- [Information provided]:
━━━━━━━━━━━━━━━━━━━━

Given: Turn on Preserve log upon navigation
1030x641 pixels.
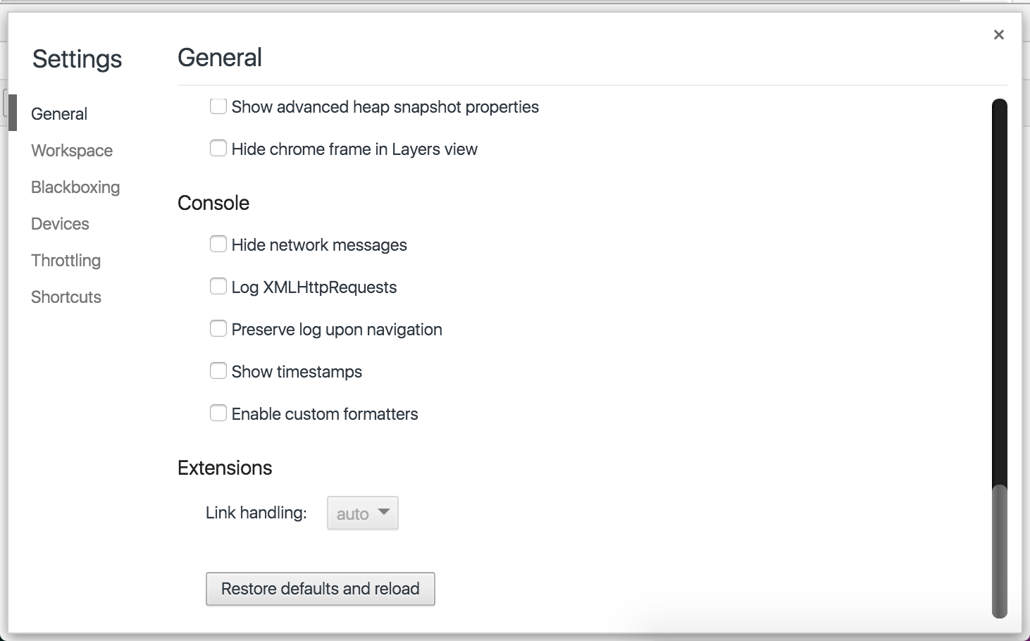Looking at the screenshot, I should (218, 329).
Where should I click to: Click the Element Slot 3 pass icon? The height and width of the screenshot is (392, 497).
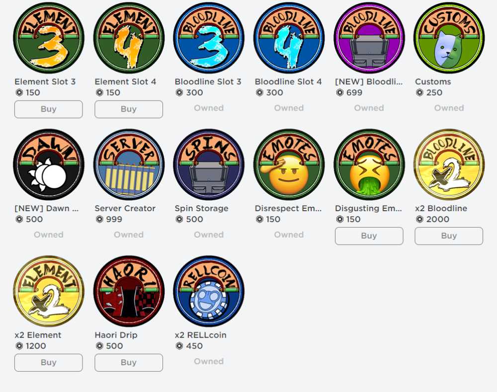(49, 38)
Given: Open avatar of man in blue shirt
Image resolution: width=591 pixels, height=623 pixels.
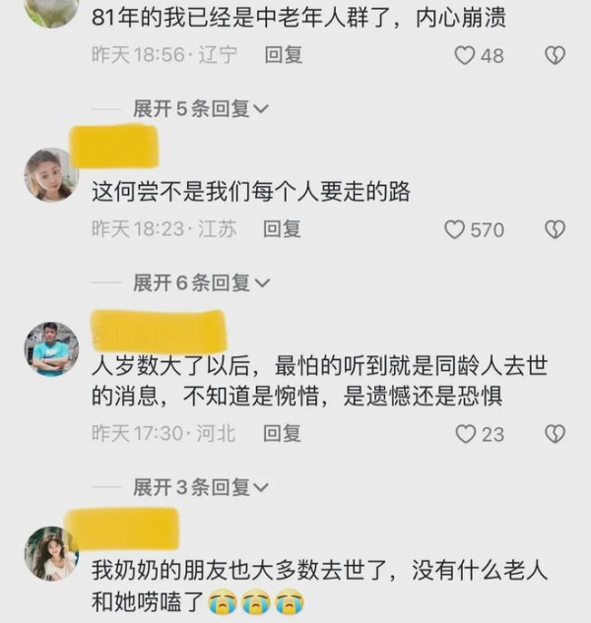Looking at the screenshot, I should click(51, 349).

━━━━━━━━━━━━━━━━━━━━

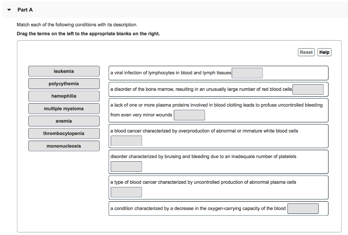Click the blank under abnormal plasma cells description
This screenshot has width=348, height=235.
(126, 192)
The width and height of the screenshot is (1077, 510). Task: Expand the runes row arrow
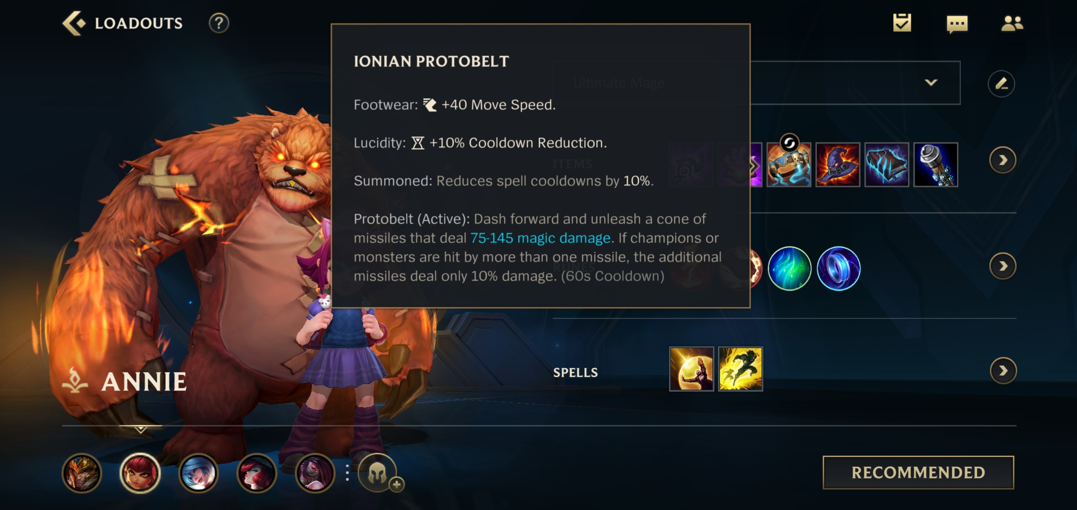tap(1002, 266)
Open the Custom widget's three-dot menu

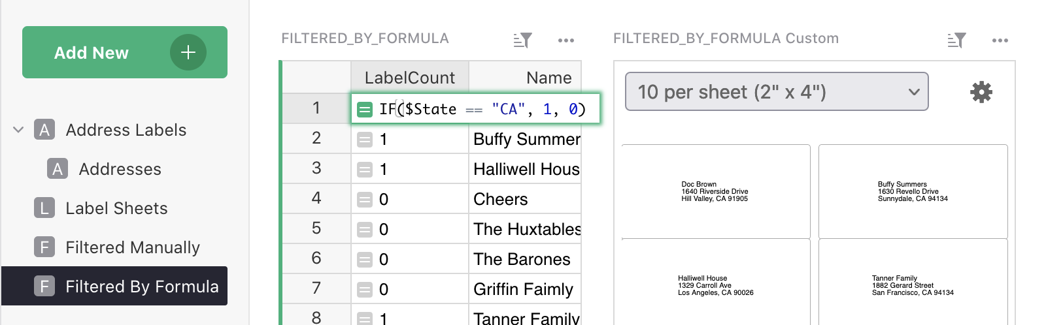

━━━━━━━━━━━━━━━━━━━━

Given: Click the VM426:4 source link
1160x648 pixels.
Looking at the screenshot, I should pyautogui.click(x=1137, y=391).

━━━━━━━━━━━━━━━━━━━━

- [Aim of the task]: Above are records with pictures. Reproduce exactly only the lines from the line with "1030x641 pixels." through the line with "Given: Open avatar of man in blue shirt", both ends included, and leave the pictures out.

- [Completed exercise]:
1030x641 pixels.
Looking at the screenshot, I should (218, 329).
Where should I click to: Click the Element Slot 3 pass icon? The height and width of the screenshot is (392, 497).
(49, 38)
Given: Open avatar of man in blue shirt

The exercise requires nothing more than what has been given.